GIVEN TASK: Print the data verbatim, everything from the line containing "Viewport: 1568px width, 779px height." down to the line containing "Action: click(1380, 12)", both lines included.

TASK DATA:
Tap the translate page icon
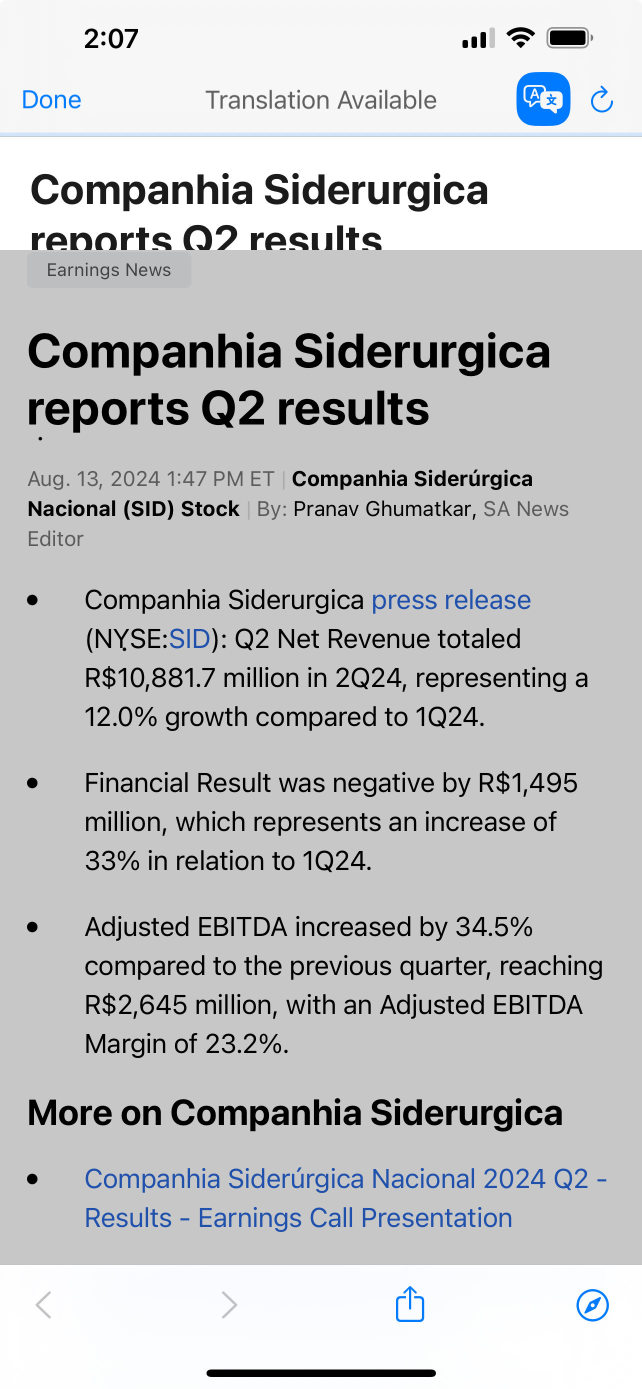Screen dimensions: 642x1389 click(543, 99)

...

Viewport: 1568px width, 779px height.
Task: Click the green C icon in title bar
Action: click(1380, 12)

SOLVED PROBLEM:
Viewport: 1568px width, 779px height.
Task: Click the green C icon in title bar
Action: click(1380, 12)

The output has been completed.